Review by Barbara Lawhorn
Sarah W. Bartlett’s Slow Blooming Gratitudes opens with “Milkweed”, a poem that serves as a welcome, an invitation, and a directive about the joyful service of her written work:
I want my words to spread
beauty and use, healing surprise
to calm your breath, your fevered stress,
to purify what circles within
that feeling and thought might open you
to beauty and nurture against bitterness
that would divide; like milkweed,
weave a silken cord connecting
head and heart-yours,
mine and ours. (1)
Bartlett is committed to rendering the world; that which is glorious and painful, all that connects us and makes us feel singular, all that illuminates and bewilders. Her poems orbit around family, and she telescopes out to larger truths, often both lovely and heartbreaking, by turning a microscopic focus on image. In “For Keeps”, readers are forced to reckon with the death of a son, and the vibrant life of their young daughter—all plaited in a way that denies neither the terror of such finality nor the joy of such open wonder.
“May I keep it?” she asks,
brown eyes beseeching
as plump fingers clutch
one hard lump, the last
ashen remain of her older brother
now scattered from ‘his’ rock
at ocean’s edge; her
heart hungering for comfort
in the face of this finality,
the familiar disintegrated
and dispersed; her innocence
seeking solace in our seaside custom
to collect, keep and not
let go. (11)
Bartlett’s poetry and prose has appeared in Adanna, the Aurorean, Minerva Rising, PoemMemoirStory, Mom Egg Review, Ars Medica. Her work has been anthologized, including the award-winning WOMEN ON POETRY. Slow Blooming Gratitudes is her second chapbook with Finishing Line Press. Into the Great Blue: Meditations of Summer was published in 2011. Bartlett’s bio explains, “Language remains the medium for her dual life work: creating communities that support individual transformation and healing, and her own creative writing. She does not know how to live without pen in hand.” For 25 years, she used her writing “in service to planning, marketing and public relations for non profit organizations.” Since 1993, she has been a change agent through Women Writing for (a) Change, and in 2004 was licensed to found Women Writing for (a) Change-Vermont. LLC. “In 2010 she founded writing inside VT, a weekly writing group inside Vermont’s sole women’s prison using the same intentional practices to encourage healing for personal and social change within a supportive community.”

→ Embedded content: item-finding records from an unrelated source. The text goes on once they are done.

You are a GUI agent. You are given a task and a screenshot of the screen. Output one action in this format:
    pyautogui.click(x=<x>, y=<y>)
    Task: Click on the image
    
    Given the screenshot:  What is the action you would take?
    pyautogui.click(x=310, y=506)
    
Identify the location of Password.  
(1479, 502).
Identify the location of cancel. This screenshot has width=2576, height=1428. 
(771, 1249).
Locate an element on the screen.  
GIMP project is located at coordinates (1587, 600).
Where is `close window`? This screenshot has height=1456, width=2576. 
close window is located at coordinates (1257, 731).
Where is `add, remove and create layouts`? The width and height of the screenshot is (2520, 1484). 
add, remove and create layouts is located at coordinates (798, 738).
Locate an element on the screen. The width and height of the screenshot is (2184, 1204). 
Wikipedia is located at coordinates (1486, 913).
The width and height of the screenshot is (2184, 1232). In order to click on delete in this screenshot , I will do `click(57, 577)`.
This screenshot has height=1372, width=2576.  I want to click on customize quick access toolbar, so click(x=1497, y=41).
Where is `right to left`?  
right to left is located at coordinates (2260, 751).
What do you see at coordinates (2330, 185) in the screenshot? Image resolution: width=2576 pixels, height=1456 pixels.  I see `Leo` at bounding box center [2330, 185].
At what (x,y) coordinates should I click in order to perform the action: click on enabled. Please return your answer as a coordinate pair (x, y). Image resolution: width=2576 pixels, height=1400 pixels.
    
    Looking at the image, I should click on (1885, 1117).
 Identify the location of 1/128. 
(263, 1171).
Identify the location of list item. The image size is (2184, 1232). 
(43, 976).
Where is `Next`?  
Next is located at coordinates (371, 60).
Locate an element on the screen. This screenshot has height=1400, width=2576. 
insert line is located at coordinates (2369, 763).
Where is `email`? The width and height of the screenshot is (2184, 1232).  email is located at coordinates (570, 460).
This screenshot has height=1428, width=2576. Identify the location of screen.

This focus on intentionality and healing is inherent in her poetry, particularly the meditations on sisters, fathers, husbands, and children. Bartlett does not flinch from our bodies’ failings, and how our body’s disintegration can either momentarily shut us down or set us ablaze with love. Bartlett throws open windows in readers’ minds and hearts as she offers us “Hunger” in which a father, wheelchair bound “in shades of scarlet maple/and reckless fuchsia/of late-blooming impatiens” seizes his daughter in an unexpected hug, “…making up for lost time/or anticipating it” (7). Loss is inescapable in this collection of poems, and yet Bartlett’s greatest strength is in recreating the complexity of loss and sharing her mighty will to look toward beauty. Whether it be reconciling the process of a sister’s illness, a husband’s body becoming a new and unknown territory, or the death of a beloved cat, Bartlett turns her gaze, and thus the gaze of readers towards what remains: love.
Slow Blooming Gratitudes
by Sarah W. Bartlett
Finishing Line Press, 2017, $14.95 [paper]
ISBN 978163541997
30 pp
Barbara Lawhorn is an Assistant Professor at Western Illinois University. She’s into literacy activism, walking Banjo (the best dog in the history of the universe), running, baking and eating bread, and finding the wild places, within and outside. Her most recent work can be found at The Longleaf Pine, BLYNKT, Nebo: A Literary Magazine, and Naugatuck River Review. Her favorite creative endeavors are her kids, Annaleigh and Jack.